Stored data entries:
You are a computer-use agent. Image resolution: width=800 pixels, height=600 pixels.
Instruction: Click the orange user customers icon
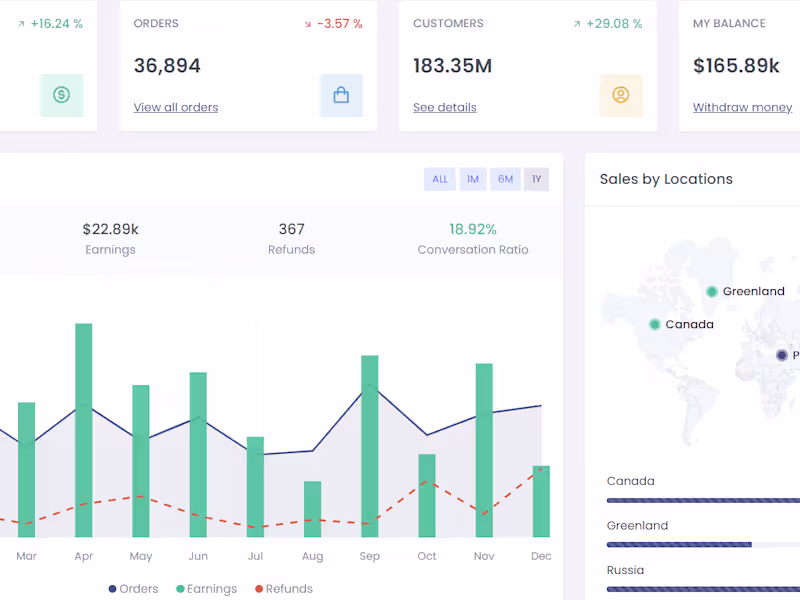coord(621,95)
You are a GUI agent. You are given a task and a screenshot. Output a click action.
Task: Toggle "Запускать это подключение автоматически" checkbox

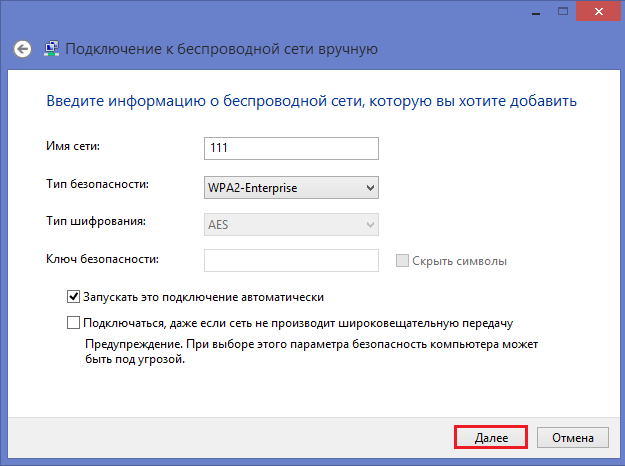click(x=73, y=297)
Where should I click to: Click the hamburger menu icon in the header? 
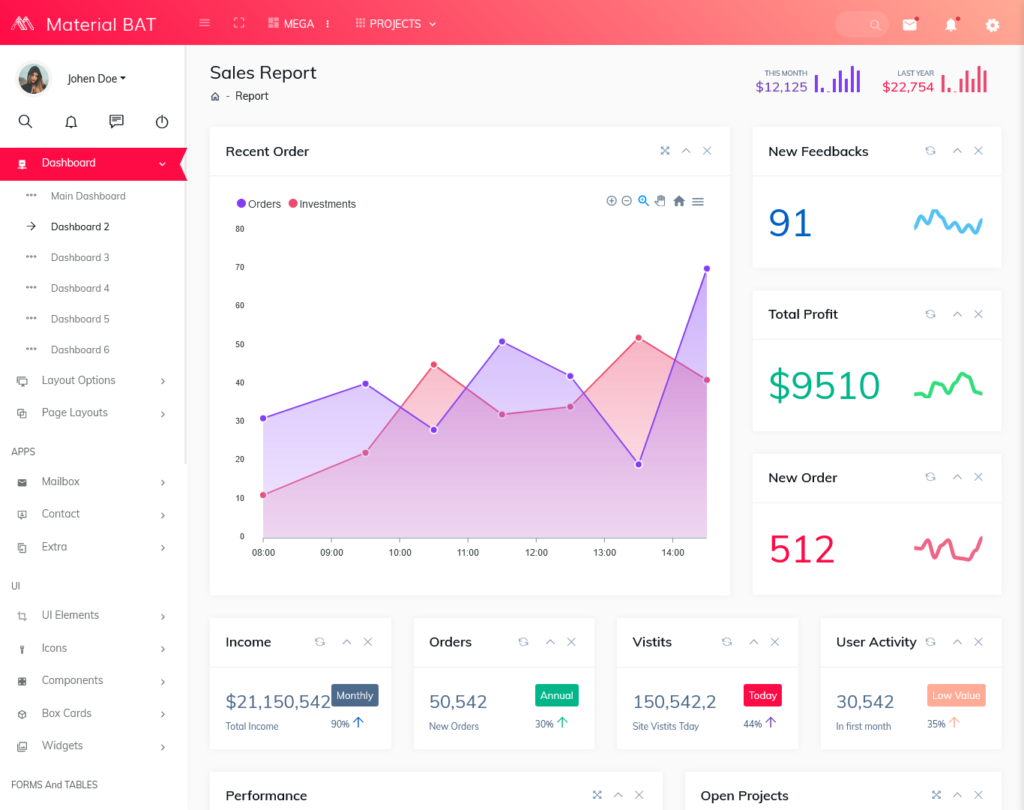click(205, 23)

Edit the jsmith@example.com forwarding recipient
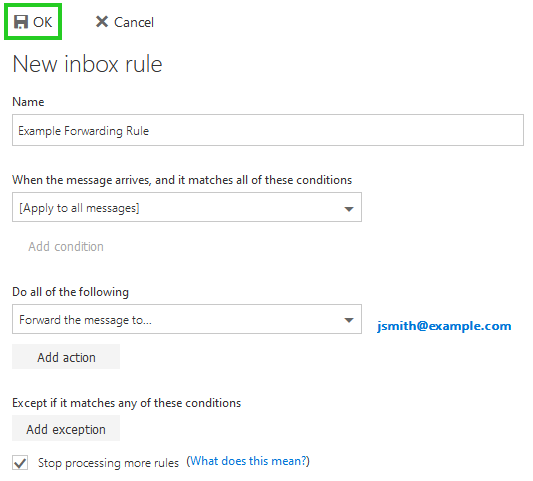coord(444,326)
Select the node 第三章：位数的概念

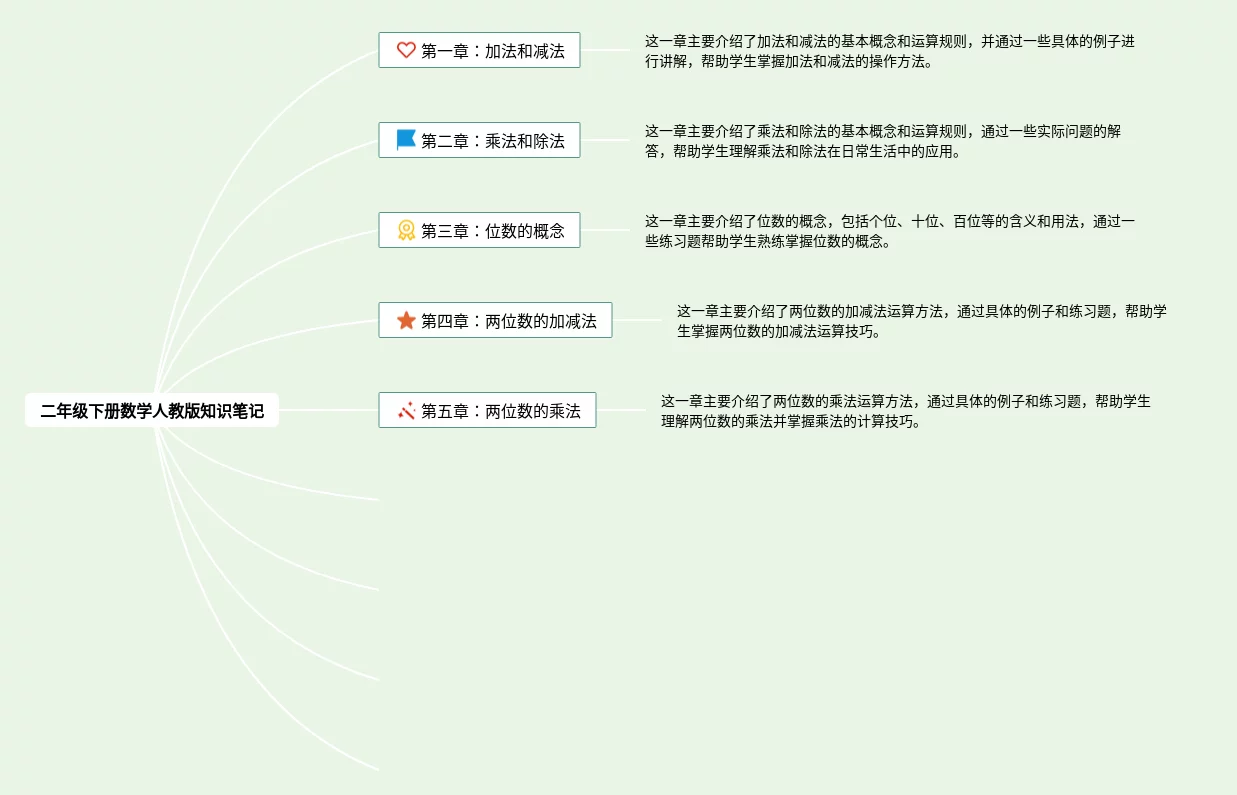click(479, 230)
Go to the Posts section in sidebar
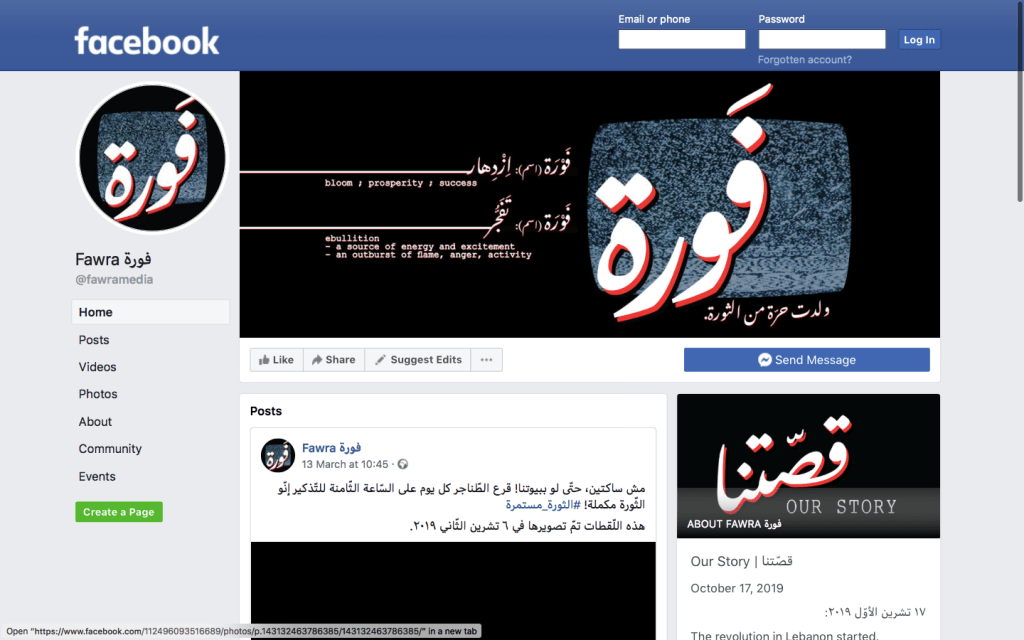Image resolution: width=1024 pixels, height=640 pixels. point(94,340)
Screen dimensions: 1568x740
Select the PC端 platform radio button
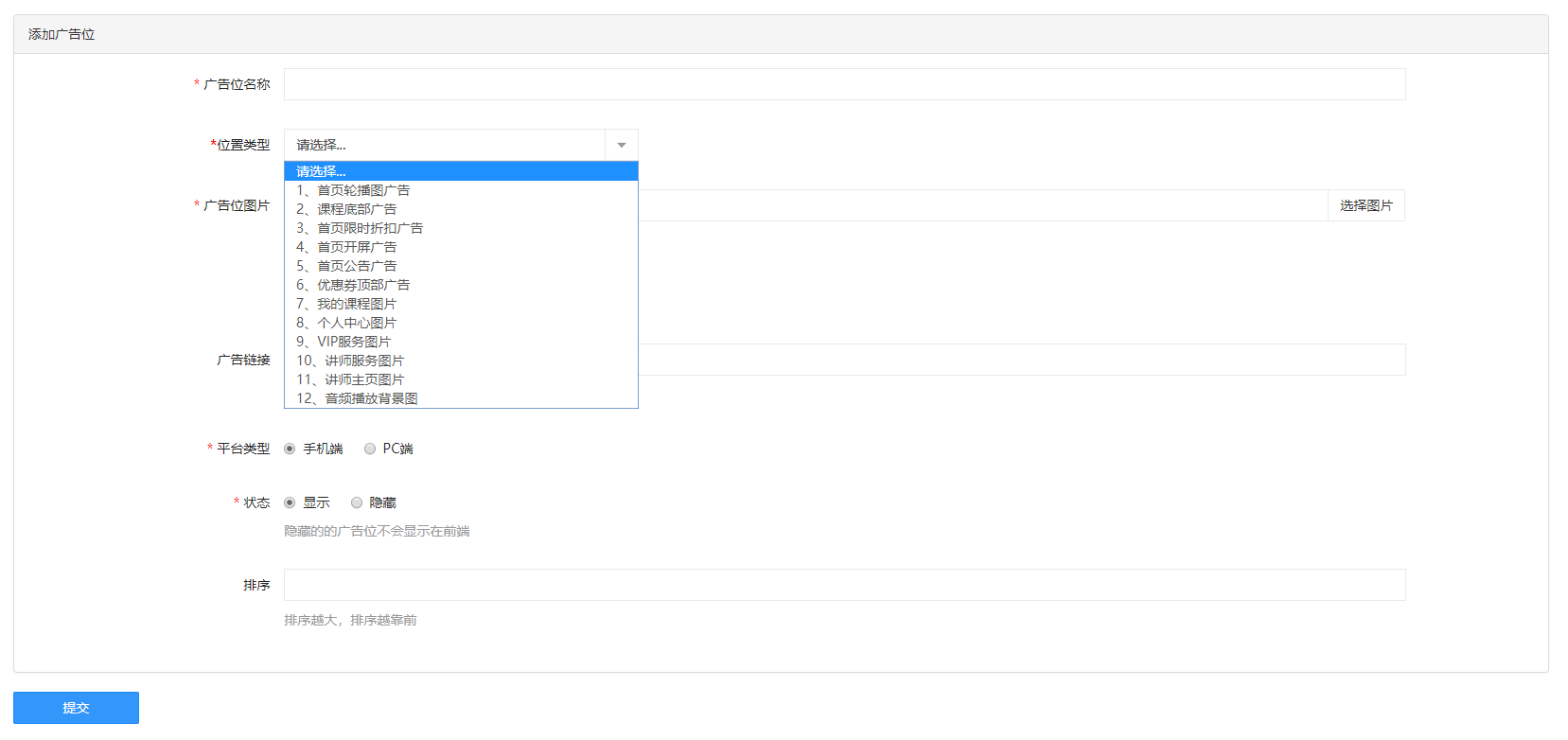tap(370, 449)
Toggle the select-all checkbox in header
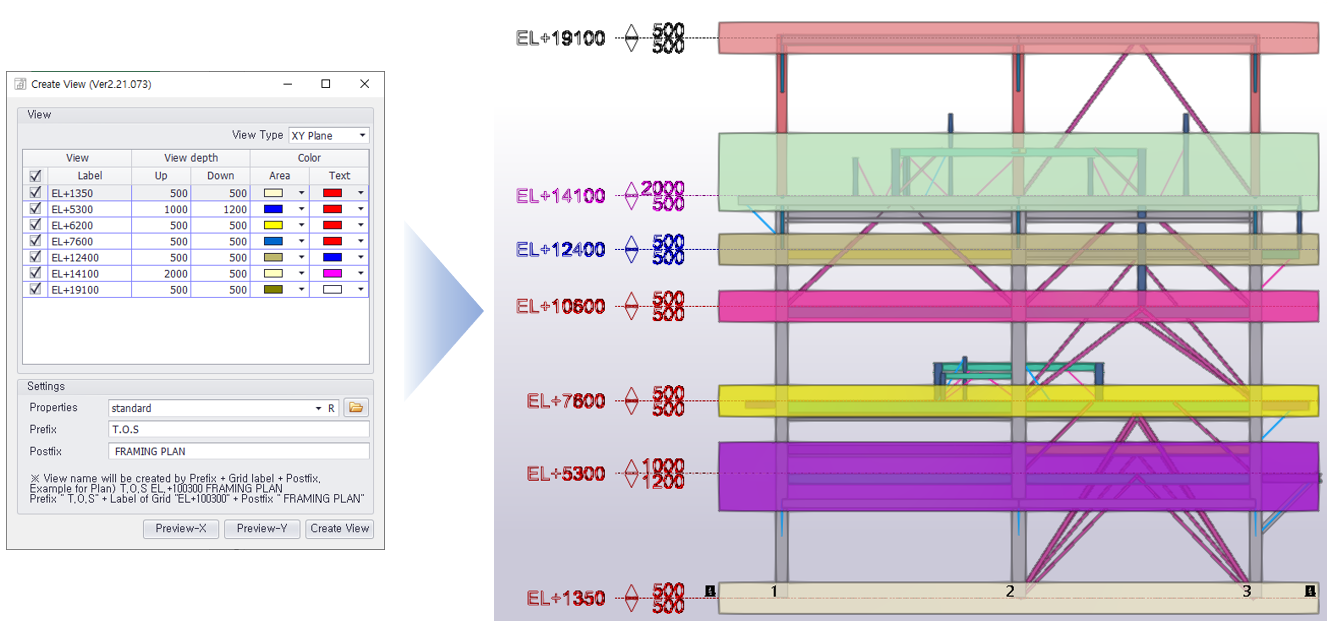 click(36, 176)
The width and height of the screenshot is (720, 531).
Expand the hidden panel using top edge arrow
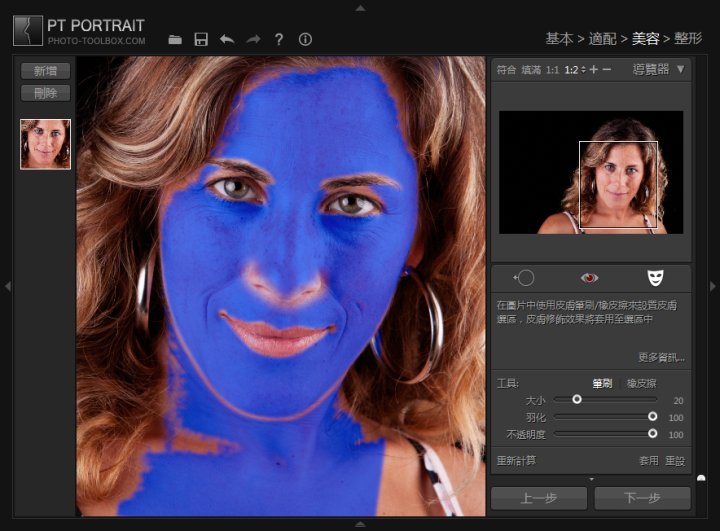coord(360,7)
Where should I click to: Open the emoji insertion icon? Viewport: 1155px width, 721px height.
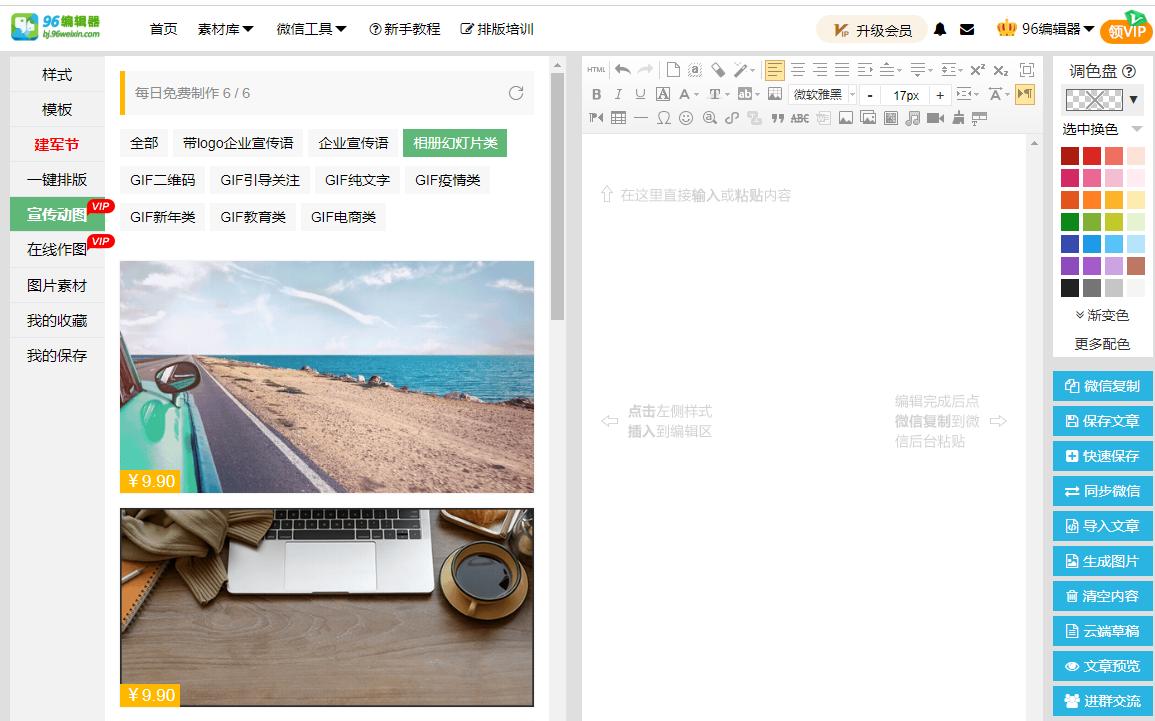point(687,117)
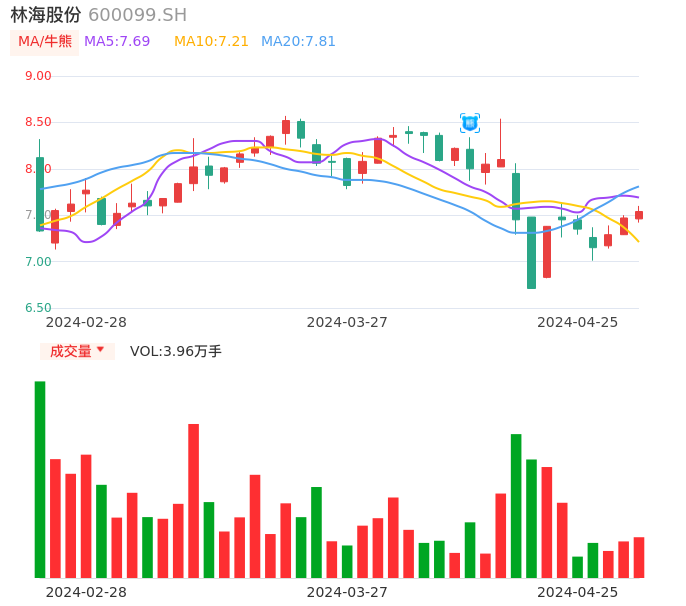Click the VOL:3.96万手 volume readout
686x606 pixels.
[x=176, y=351]
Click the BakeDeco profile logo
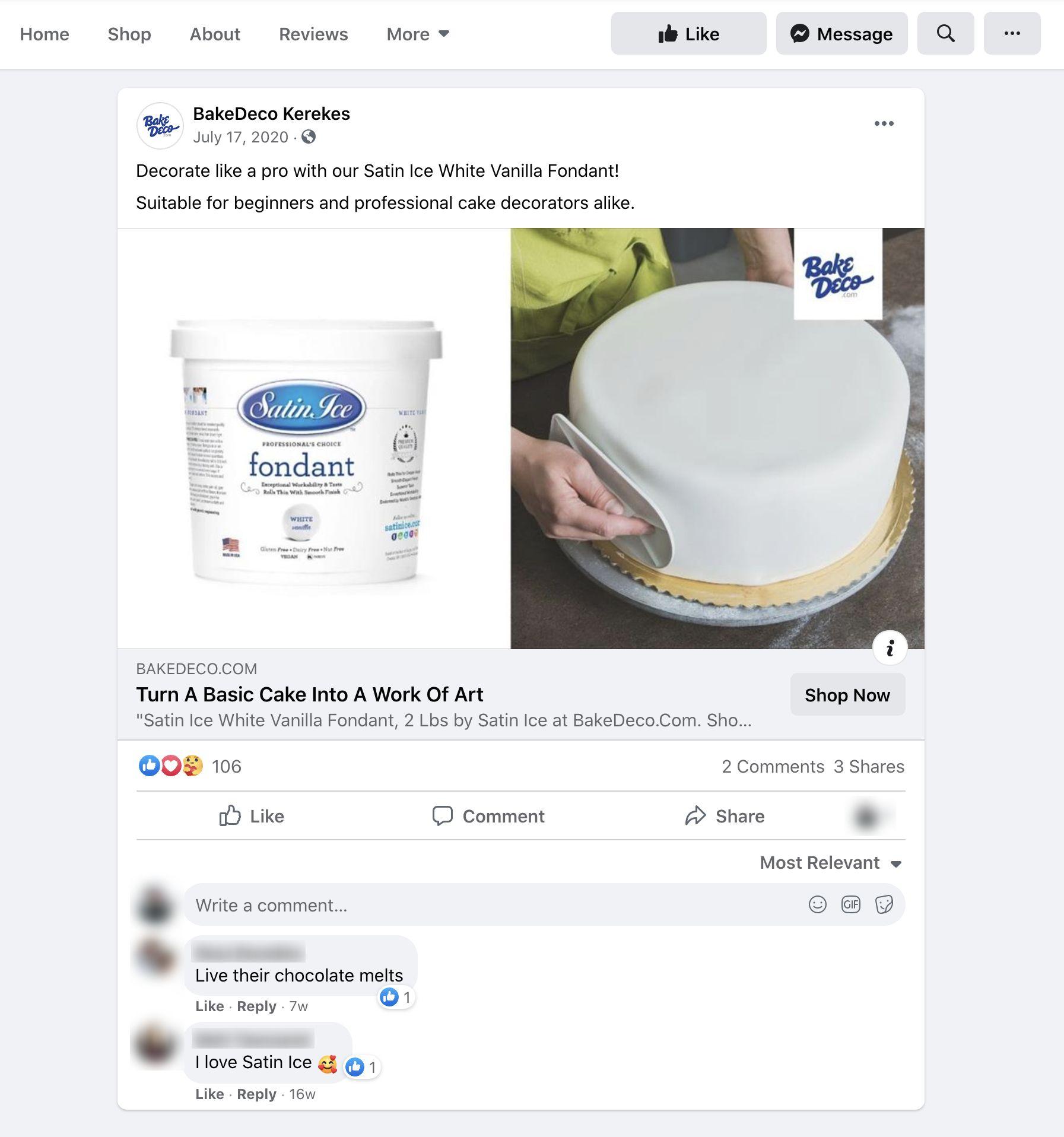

§ WORK TASK
Retype the data above exactly; pictures are not part of the copy.

§ ANSWER FOR THIS EXERCISE
You are a computer-use agent. Image resolution: width=800 pixels, height=600 pixels.
Instruction: Click the orange user customers icon
coord(621,95)
You are a GUI agent. You are given a task and a screenshot. Output a click action.
Task: Toggle "Запускать это подключение автоматически" checkbox

click(x=73, y=297)
Where should I click to: Click the hamburger menu icon in the header? 
click(205, 23)

Edit the jsmith@example.com forwarding recipient
coord(444,326)
Select the node 第三章：位数的概念

click(479, 230)
Go to the Posts section in sidebar
Image resolution: width=1024 pixels, height=640 pixels. point(94,340)
Screen dimensions: 1568x740
Select the PC端 platform radio button
tap(370, 449)
Toggle the select-all checkbox in header
 click(36, 176)
The width and height of the screenshot is (720, 531).
Expand the hidden panel using top edge arrow
coord(360,7)
Where should I click to: Open the emoji insertion icon? Viewport: 1155px width, 721px height.
point(687,117)
Click the VOL:3.96万手 volume readout
686x606 pixels.
[x=176, y=351]
Click the BakeDeco profile logo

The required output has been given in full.